§ ИСХОДНЫЙ ТЕКСТ

::::

Для характеристики Лосева использован метод отрицания — то есть поначалу Бродский перечисляет все то, чем Лосев не является:
"В той или иной степени русская поэзия... второй половины 20-го века всегда поэзия крайностей: крайней трагичности, крайней подавленности, крайней набожности, крайней иронии, крайней эзотеричности, крайнего саморазрушительного цинизма. Лосев — поэт сдержанный, крайне сдержанный... Традиционность его строфики сама суть дань этой сдержанности, ибо традиция часто лишь благородное имя маски".
Даже если рассказ-размышление о поэте не развернулся в предисловие, остался в виде дружеского письма собрату по перу, Бродский не опускает этот ключевой элемент — объяснить себе, да и самому пишущему, в чем он видит его неповторимость. Из письма Владимиру Гандельсману: "Стихи [ваши] ошеломляют буквальностью чувств, голой своей метафизичностью, отсутствием слезы (гитары), соплей... Я мало читал такого и был изумлен этой Вашей смесью любви к "предмету" с любовью к слову: в равной степени сильных и друг в друге себя узнающих... На мой взгляд, эта Ваша любовь любви, любовь к любви — самая большая новация в русском стихе, в этом веке запечатленная".
А вот о стихах Наймана: "Тон его поэзии — преимущественно медитативно-элегический, сторонящийся лобовой патетики и часто окрашенный сардонической иронией".
Примечательно, что, даже давая самые хвалебные характеристики, Бродский явно томится тем обеднением предмета, которым чревато любое определение, пытается оправдаться: "Потому что поэзия не поддается категоризации, определения и имеют право на существование". Томится, оправдывается — но продолжает отыскивать неповторимое и чеканной биркой помечать.
О предтечах
С одной стороны — неповторимость поэта, с другой стороны — поиск его корней, предшественников, влияний. Бродский очень чувствителен к этому неизбежному противоречию и часто считает необходимым подчеркнуть условность подобных сопоставлений. "На кого он похож?" — обычный вопрос читателя по поводу неизвестного поэта, — пишет он в послесловии к подборке стихов Лосева, напечатанной в журнале "Эхо" в 1979 г. — Ни на кого, хотелось бы мне ответить; но чем больше я перечитываю эти стихи... тем чаще на память мне приходит один из самых замечательных поэтов Петербургской Плеяды — князь Петр Андреевич Вяземский. Та же сдержанность, та же приглушенность тона, то же достоинство".

::::

§ ИСХОДНЫЙ МАТЕРИАЛ
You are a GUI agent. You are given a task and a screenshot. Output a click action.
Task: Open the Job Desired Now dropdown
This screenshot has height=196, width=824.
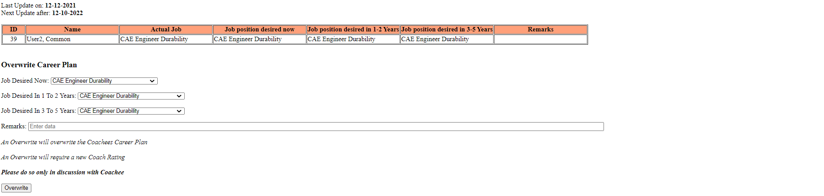104,81
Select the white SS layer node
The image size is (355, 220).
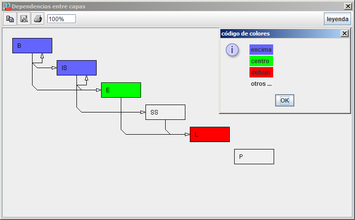[165, 112]
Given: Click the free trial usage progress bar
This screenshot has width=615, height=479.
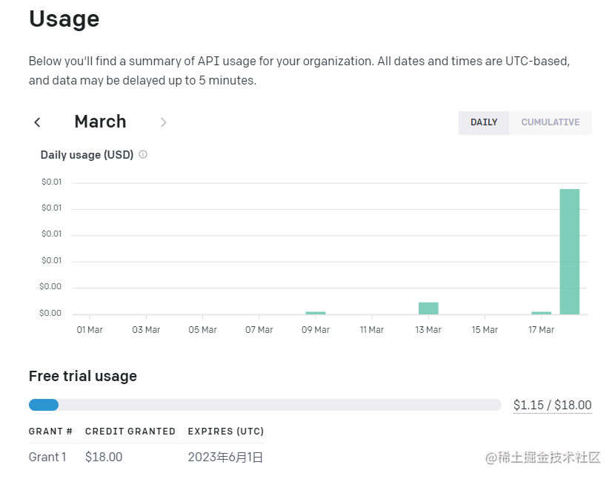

::::

§ ЗАДАНИЕ
Напишите продолжение текста о том, как Бродский характеризует других поэтов, начиная сразу после его последнего предложения.

§ РЕЗУЛЬТАТ
Книга Ирины Ратушинской выходила, когда сама поэтесса была отправлена на семь лет в лагеря. Поэтому, конечно, главный упор в предисловии к ее сборнику — на трагизм судьбы поэта и гнусность политической системы, способной так расправляться с неугодными. "Государство... неизменно упускает из виду, что терновый венец на голове певца имеет свойство превращаться в лавровый... На исходе второго тысячелетия после Рождества Христова осуждение 28-летней женщины за изготовление и распространение стихотворений неугодного государству содержания производит впечатление дикого неандертальского вопля..." Однако и тут хотя бы одной фразой помечены истоки этого поэтического голоса: "Рассуждать здесь о ее литературной генеалогии неуместно, хотя цветаевское и ахматовское влияние в ее творчестве очевидно".
В поэзии Наймана Бродский находит отзвук голосов Аннинского, Ахматовой, Блока, Мандельштама, Пастернака, Заболоцкого, но, расширяя этот список, добавляет: "Найман, может быть, единственный в современной русской поэзии, кто действительно научился поэтическому этикету у великого Данте и знает, с чем можно и с чем нельзя рифмовать слово Бог". Стихи Рейна заставляют вспомнить "технические достижения Хлебникова, Крученых, Заболоцкого, Сельвинского, Вас. Каменского". В стихах Гандельсмана Бродскому "слышен Пастернак и слышен — в синтаксисе особенно — Рильке".
Этот настойчивый возврат — сквозь извинения — к поэтической генеалогии пишущего явно показывает, что Бродский считал ее необходимой частью рассказа о поэте.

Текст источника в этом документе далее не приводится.